Il cuore del problema sta, a mio avviso, proprio nell’esistenza o no di quel “diritto” della coppia. Affermare il diritto ad “avere un figlio” significa, in definitiva, affermare il diritto di qualche persona su un’altra. I diritti personali sono diritti a poter accedere a tutte quelle realtà e a quei sostegni che mi consentono di realizzarmi come “persona”, in un rapporto unico e inalienabile con gli altri: sono diritti, in definitiva, a “cose”, materiali o spirituali quali il nutrirsi, l’educazione, la cultura, il lavoro, la cura della salute.  Proprio perché l’altro entra in rapporto con me come realtà distinta e singolare non può mai diventare oggetto di diritto da parte mia; tutt’al più si realizza l’attenzione e il rispetto reciproco ai diritti che portiamo inscindibilmente legati al nostro essere persone.

 

Il meccanismo stesso che sta alla base della fecondazione in vitro viene in soccorso di questa visione delle cose.
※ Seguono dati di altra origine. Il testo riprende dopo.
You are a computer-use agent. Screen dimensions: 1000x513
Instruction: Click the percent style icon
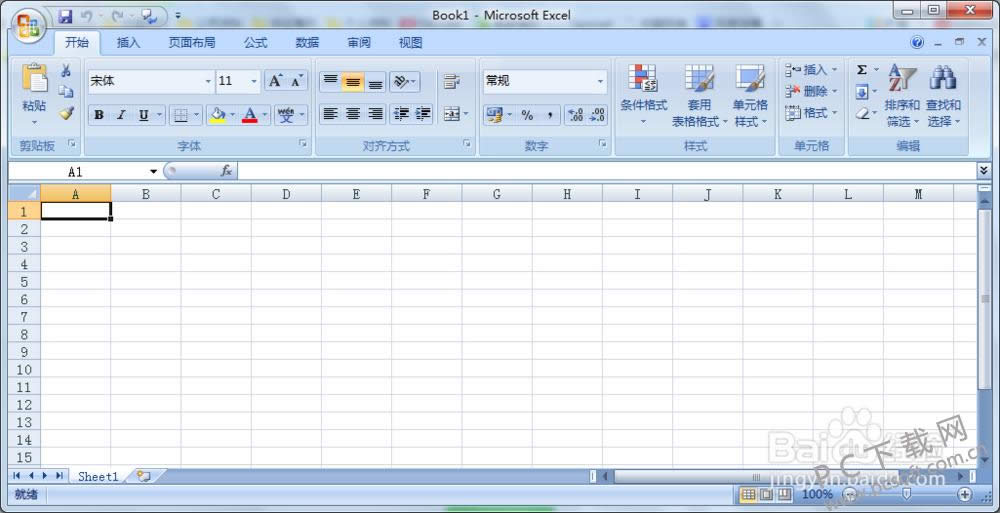(x=527, y=115)
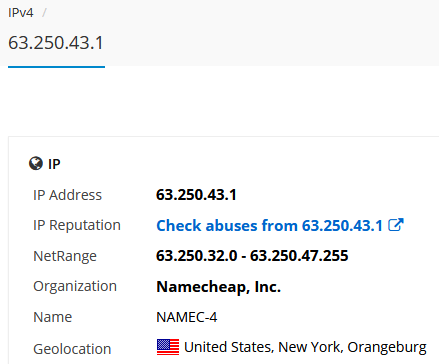Click the NAMEC-4 name value
This screenshot has width=439, height=364.
[187, 317]
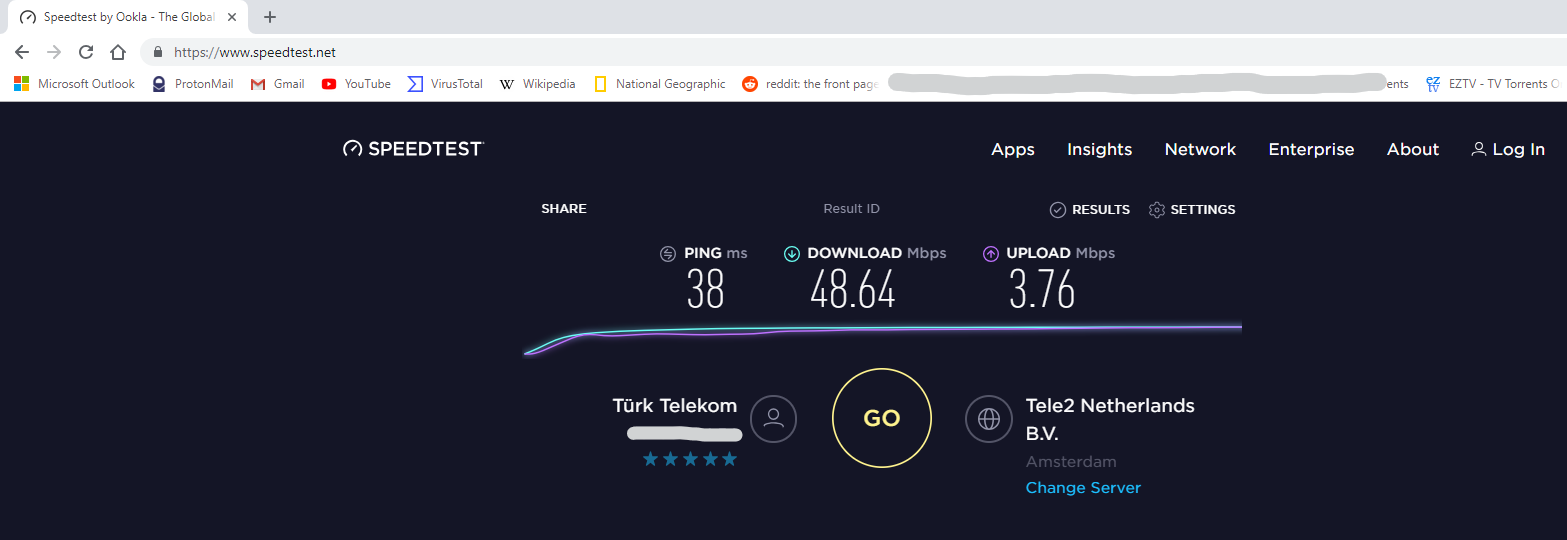Close the Speedtest by Ookla tab
Image resolution: width=1567 pixels, height=540 pixels.
[x=232, y=17]
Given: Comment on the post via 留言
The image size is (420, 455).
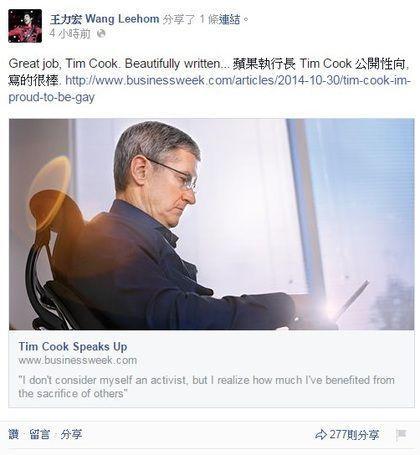Looking at the screenshot, I should (40, 434).
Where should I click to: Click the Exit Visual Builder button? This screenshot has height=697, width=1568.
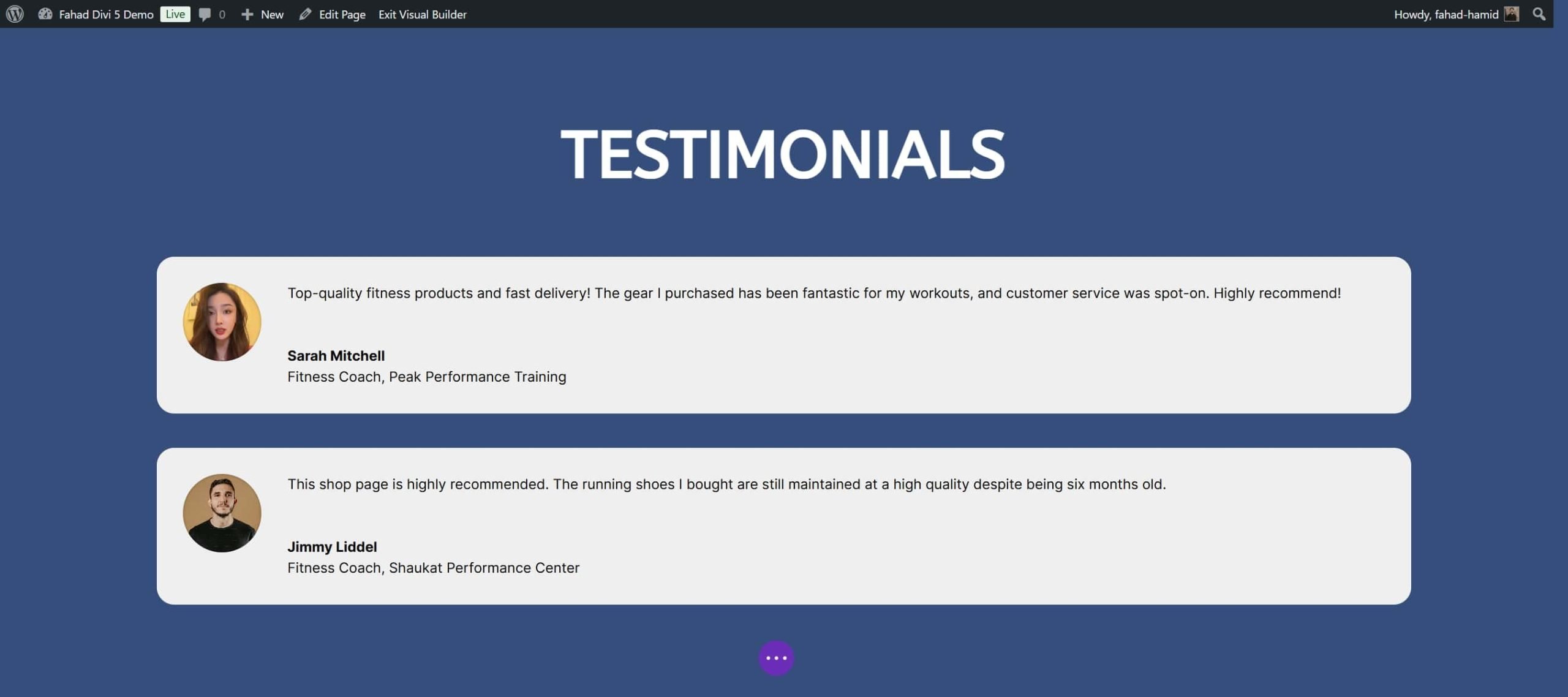click(x=423, y=13)
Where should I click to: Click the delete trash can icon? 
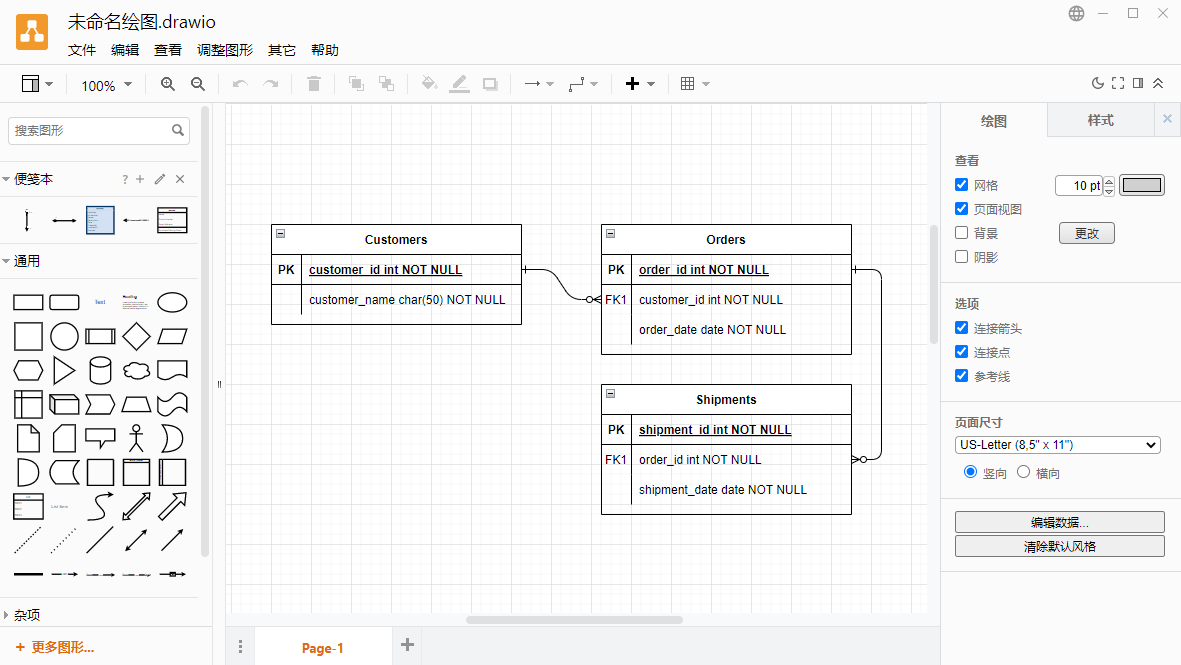(314, 85)
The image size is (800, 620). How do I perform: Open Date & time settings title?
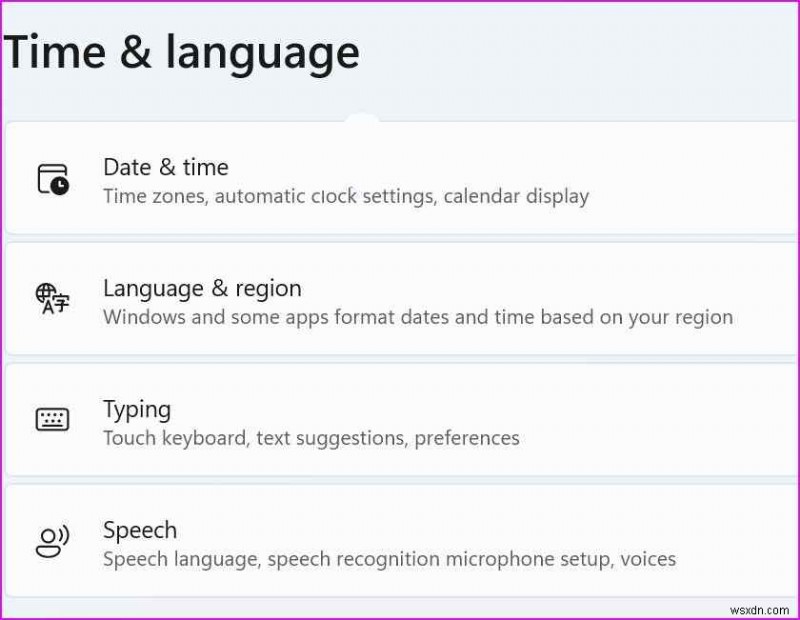166,167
Il “prodotto” che ne scaturisce, cioè il bambino, è frutto di passaggi tecnici (stimolazione ovarica, espianto, estrazione del seme maschile, immissione in vitro e rimescolamento dei gameti, reimpianto) e, come tale, soggetto alle leggi della tecnica, che sono fondamentalmente leggi di riuscita. La fecondazione umana, invece, porta in sé una legge che è esattamente l’opposto del calcolo e della certezza del risultato: è l’imponderabilità dell’amore, che certamente spera, attende, si augura, ma anzitutto accoglie una realtà che non è mai catalogabile nelle proprie categorie di pensiero e tanto meno di possesso. E questo a partire dal gesto stesso che unisce le persone generanti, che si donano e non si strumentalizzano vicendevolmente. In questa luce, l’embrione non è un “prodotto” tecnico, ma il “frutto” di un atto gratuito e aperto.

 

Si obietta che all’origine della scelta c’è una volontà di amore. Questo è vero, ed è per questo che la divaricazione tra l’intenzione di bene e la via per realizzarla non è così immediatamente evidente e appare, quindi, decisamente scavalcabile. Ma se non si risponde alla domanda di fondo sull’esistenza o meno del “diritto” di una persona sull’altra, la conclusione ovvia è che ciò che è “tecnicamente” possibile possa coincidere con l’ “eticamente” possibile.